It will be interesting what stand future govts. in afghanistan take on this issue. as far as i know, taliban do not accept durand line.
--------------------------------------------------------------------------------
Focus on Durand Line
Brig. (Retd) A.R. Siddiqi
The Durand Line is, once again, in the limelight. It remains a subject of detailed discussions at high level meetings in Islamabad. The need for greater vigilance on the border with Afghanistan is stressed to prevent the illegal cross-border movement of goods and people. Islamabad plans to 'impress upon' the Taliban the urgent need and importance of effective measures against the fresh influx of Afghan refugees through the 'porous' Durand Line.
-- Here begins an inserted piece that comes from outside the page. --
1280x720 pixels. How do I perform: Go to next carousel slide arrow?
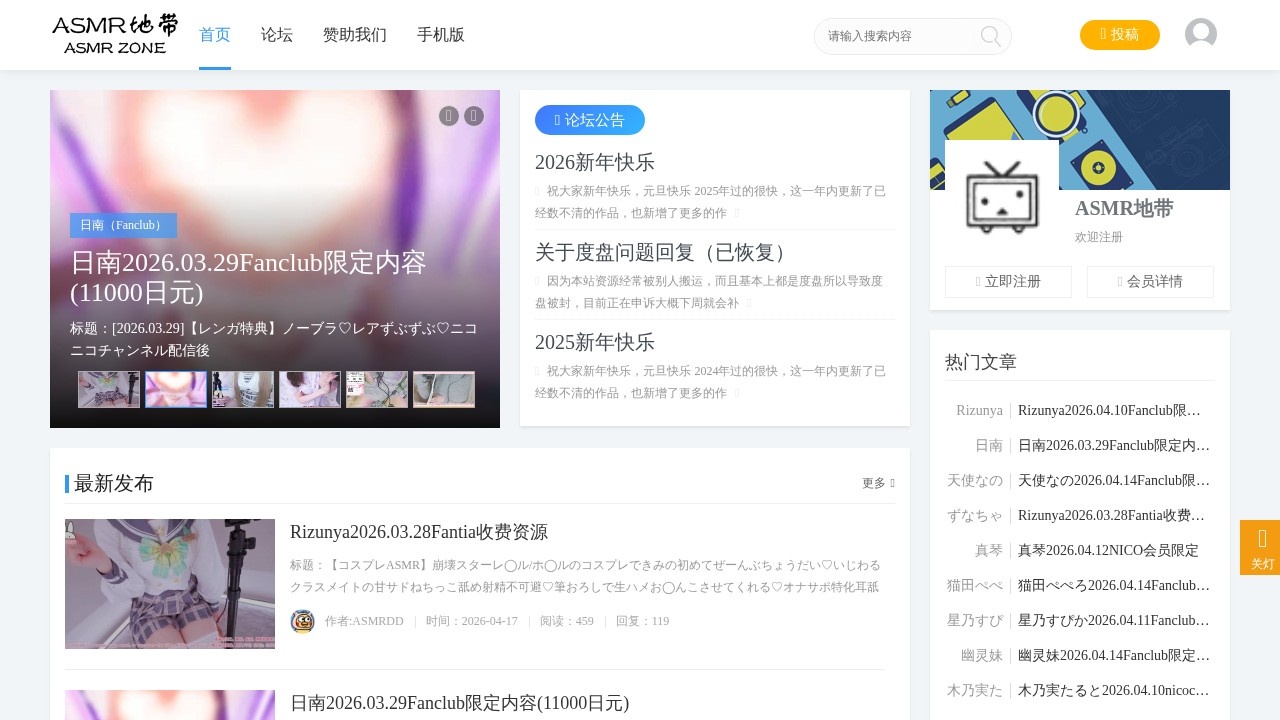pos(474,116)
Last week (January 11) the Area Study Centre for Central Asia and Russia of the Peshawar University organised a colloquium for a scholarly discussion of the geostrategic importance of the Durand Line. The various presentations made revolved round a definitive study of the Durand Line, its history and role, as a 'razor edge' frontier by Dr. Azmat Hayat Khan, the centre's director.
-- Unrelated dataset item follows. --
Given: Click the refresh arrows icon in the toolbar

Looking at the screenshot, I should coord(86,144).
Dr. Azmat Hayat quotes Lord Curzon to differentiate between an established international border and a frontier, or a frontier state. 'Frontiers,' said Lord Curzon, 'are indeed the razor's edge on which hang suspended the modern issues of war and peace, of life and death to the nations'. The western frontier of Pakistan, comments Azmat, is indeed a 'razor's edge,' frontier on which hangs the future of Southern Asia. And Afghanistan stays as the hub or the pivotal country, west of the Durand Line, of South-Asian peace, in its all-embracing continental context. The British realised that, and, through a judicious blend of war and peace, threat and persuasion, manipulation of dynastic and tribal rivalries, above all outright bribery, drew Afghanistan firmly into their strategic dragnet.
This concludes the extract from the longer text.